| Set exercise |
Rewrite the lines from the line containing "Select the APAC legend label" up to and including the line containing "point(954,116)", replacing "Select" with "Choose" and keeping everything else unchanged. Leave the pictures out of your answer.

| Given records |
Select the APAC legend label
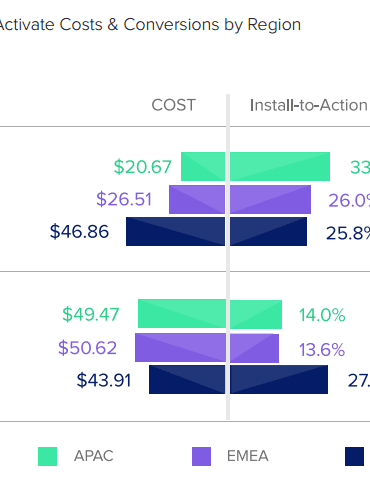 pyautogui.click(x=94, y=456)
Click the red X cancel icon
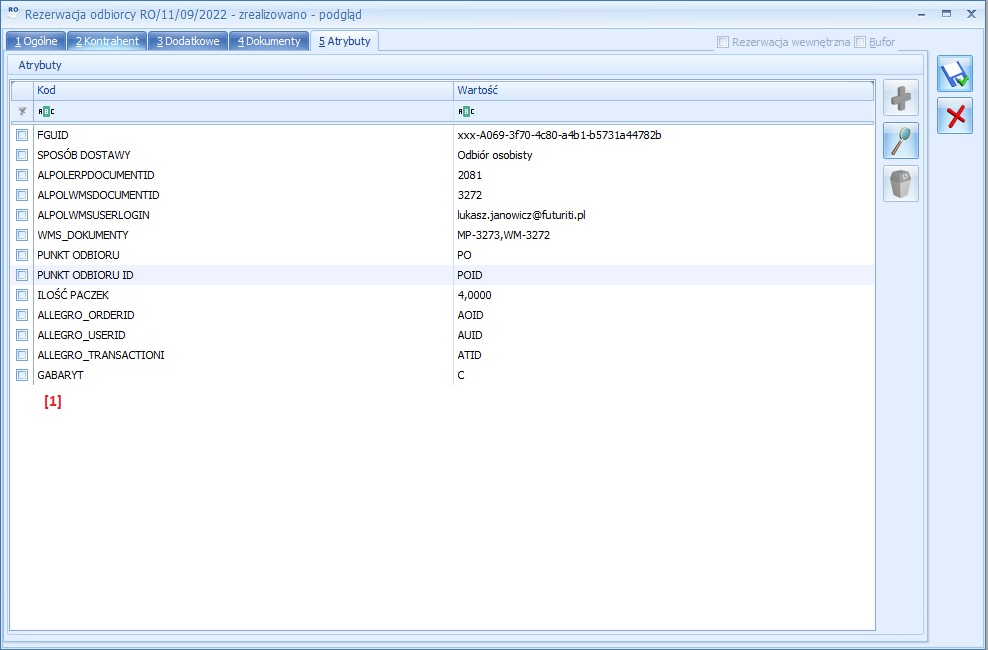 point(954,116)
==
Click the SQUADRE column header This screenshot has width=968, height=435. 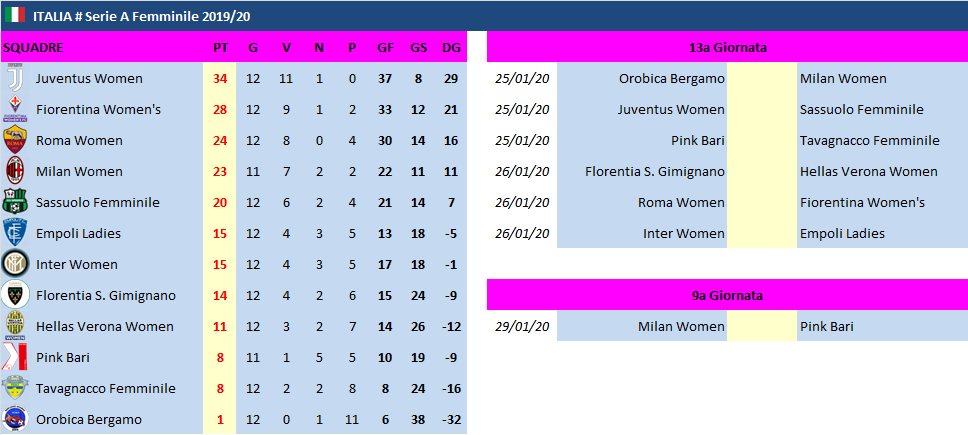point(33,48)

| Result of the task |
Choose the APAC legend label
 pyautogui.click(x=94, y=456)
Click the red X cancel icon
 point(954,116)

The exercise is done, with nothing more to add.